- _REQUIREMENT_
Find "Where should I click to: Click" in the material below, then copy that line and every subsequent line to the end, exactly.

** INFORMATION SHOWN follows **

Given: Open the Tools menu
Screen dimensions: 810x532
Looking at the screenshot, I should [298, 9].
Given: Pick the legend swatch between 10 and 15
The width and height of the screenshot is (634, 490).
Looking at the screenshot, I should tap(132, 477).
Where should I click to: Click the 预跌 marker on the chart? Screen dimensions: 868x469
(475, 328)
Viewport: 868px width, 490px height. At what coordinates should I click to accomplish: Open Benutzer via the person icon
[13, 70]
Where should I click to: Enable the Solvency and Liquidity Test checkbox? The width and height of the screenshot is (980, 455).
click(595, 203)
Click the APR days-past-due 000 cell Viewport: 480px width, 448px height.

** End of INFORMATION SHOWN **

- _THE COMPLETED TASK_
Where should I click to: Click the 预跌 marker on the chart? Screen dimensions: 868x469
(475, 328)
Viewport: 868px width, 490px height. At what coordinates should I click to accomplish: Open Benutzer via the person icon
[13, 70]
Where should I click to: Enable the Solvency and Liquidity Test checkbox? The width and height of the screenshot is (980, 455).
click(595, 203)
Click the APR days-past-due 000 cell Viewport: 480px width, 448px height.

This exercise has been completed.